Background/Objectives: Prostate cancer (PCa) is diagnosed at an earlier median age, more advanced stage, and has worse clinical outcomes in African American (AA) men compared to European Americans (EA).
Methods: To investigate the role of aberrant DNA methylation in tumor-adjacent stroma (TAS), methyl binding domain sequencing (MBD-seq) was performed on AA (
n = 17) and EA (
n = 15) PCa patients. This was independently confirmed using the long interspersed nuclear element-1 (LINE-1) assay. Pathway analysis was performed on statistically significantly differentially methylated genes for AA and EA TAS. DNA methylation profiles of primary cultured AA and EA carcinoma-associated fibroblasts (CAFs) were compared with AA and EA TAS. AA and EA CAFs were treated with demethylating agent 5-Azacytidine (5-AzaC).
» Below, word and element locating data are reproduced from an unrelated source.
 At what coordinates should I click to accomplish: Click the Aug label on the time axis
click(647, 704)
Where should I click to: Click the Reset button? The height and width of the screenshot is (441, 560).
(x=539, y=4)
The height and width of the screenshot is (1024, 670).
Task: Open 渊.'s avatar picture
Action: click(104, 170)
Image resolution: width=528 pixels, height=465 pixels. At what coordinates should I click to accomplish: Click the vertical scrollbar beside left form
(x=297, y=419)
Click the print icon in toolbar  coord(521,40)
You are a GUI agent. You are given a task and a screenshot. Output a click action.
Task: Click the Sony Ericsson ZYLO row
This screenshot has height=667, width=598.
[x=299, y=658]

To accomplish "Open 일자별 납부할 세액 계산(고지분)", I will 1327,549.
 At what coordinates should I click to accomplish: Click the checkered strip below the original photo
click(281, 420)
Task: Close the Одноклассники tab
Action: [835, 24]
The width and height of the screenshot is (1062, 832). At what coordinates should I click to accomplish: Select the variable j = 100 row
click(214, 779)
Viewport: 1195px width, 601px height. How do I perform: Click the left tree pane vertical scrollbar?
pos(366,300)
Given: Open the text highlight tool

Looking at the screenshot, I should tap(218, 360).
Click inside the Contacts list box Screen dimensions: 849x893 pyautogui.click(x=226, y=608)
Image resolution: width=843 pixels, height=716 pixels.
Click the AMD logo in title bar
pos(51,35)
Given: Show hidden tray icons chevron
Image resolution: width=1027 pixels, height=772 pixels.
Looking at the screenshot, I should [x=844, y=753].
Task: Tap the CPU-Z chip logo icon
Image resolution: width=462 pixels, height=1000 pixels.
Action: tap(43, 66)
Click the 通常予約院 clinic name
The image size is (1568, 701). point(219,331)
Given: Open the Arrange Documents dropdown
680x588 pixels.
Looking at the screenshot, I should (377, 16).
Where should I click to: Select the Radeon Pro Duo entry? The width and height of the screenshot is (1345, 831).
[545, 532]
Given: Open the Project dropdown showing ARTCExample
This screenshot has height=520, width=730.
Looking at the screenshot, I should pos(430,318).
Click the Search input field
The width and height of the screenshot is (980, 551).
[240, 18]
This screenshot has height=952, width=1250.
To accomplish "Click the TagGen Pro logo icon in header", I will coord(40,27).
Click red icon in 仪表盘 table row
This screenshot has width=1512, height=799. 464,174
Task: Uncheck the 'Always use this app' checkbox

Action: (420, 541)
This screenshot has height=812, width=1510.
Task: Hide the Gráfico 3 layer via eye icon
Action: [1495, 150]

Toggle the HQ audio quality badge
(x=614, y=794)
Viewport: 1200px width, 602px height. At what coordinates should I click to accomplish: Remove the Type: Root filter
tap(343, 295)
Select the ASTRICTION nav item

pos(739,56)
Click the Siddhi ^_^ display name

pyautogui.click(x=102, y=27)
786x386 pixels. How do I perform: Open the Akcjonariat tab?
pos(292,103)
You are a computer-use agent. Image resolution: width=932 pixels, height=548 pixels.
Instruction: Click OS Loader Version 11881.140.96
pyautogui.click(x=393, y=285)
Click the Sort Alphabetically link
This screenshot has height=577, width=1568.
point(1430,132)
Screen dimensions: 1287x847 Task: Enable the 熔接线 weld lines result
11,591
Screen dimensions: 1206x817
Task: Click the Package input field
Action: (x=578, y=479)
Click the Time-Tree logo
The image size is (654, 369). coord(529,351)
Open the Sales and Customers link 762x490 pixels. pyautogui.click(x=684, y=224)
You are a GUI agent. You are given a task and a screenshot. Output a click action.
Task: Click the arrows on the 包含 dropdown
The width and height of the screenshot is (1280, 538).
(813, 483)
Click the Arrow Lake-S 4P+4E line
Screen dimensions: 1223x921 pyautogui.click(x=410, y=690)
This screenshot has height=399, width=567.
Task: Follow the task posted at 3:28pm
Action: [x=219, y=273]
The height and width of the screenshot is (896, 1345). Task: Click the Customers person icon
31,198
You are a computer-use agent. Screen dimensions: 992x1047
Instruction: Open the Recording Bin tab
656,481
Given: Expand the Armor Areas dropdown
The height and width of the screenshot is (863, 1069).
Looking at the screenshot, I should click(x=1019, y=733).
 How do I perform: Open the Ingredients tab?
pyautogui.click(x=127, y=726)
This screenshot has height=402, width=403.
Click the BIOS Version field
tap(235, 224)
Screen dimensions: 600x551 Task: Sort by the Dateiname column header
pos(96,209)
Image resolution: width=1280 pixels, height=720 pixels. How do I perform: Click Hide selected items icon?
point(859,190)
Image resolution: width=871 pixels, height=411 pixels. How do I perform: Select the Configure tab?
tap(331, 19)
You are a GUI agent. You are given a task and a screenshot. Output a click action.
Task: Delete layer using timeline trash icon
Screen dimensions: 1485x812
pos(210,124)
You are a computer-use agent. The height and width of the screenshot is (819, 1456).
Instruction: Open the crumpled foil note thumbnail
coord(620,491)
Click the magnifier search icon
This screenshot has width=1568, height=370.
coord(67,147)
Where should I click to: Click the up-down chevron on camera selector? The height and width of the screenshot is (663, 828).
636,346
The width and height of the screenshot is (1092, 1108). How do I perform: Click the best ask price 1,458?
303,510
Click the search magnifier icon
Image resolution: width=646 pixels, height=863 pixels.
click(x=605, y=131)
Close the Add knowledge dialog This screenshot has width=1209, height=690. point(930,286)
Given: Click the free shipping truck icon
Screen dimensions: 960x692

Results: AA TAS exhibited higher global DNA methylation than EA TAS (
p-value < 0.001). Of the 3268 differentially methylated regions identified (DMRs,
p-value < 0.05), 85% (2787 DMRs) showed increased DNA methylation in AA TAS, comprising 1648 genes, of which 1379 were protein-coding genes. Based on DNA methylation levels, two AA subgroups were identified. Notably, AA patients with higher DNA methylation were predominantly those with higher Gleason scores. Pathway analysis linked methylated genes in AA TAS to several key signaling pathways (
p-value < 0.05), including immune response (e.g., IL-1, IL-15, IL-7, IL-8, IL-3, and chemokine), Wnt/β-catenin, androgen, PTEN, p53, TGF-β, and circadian clock regulation. A total of 168 concordantly methylated genes were identified, with 109 genes (65%) showing increased methylation in AA CAFs and TAS (
p-value < 0.05). Treatment with 5-AzaC significantly reduced DNA methylation of concordant genes in AA CAFs (
p-value < 0.001).
Conclusions: These findings suggest a distinct stromal methylome in AA, providing a foundation for integrating demethylating agents into standard therapies. This approach targets the tumor microenvironment, potentially addressing PCa disparities in AA men.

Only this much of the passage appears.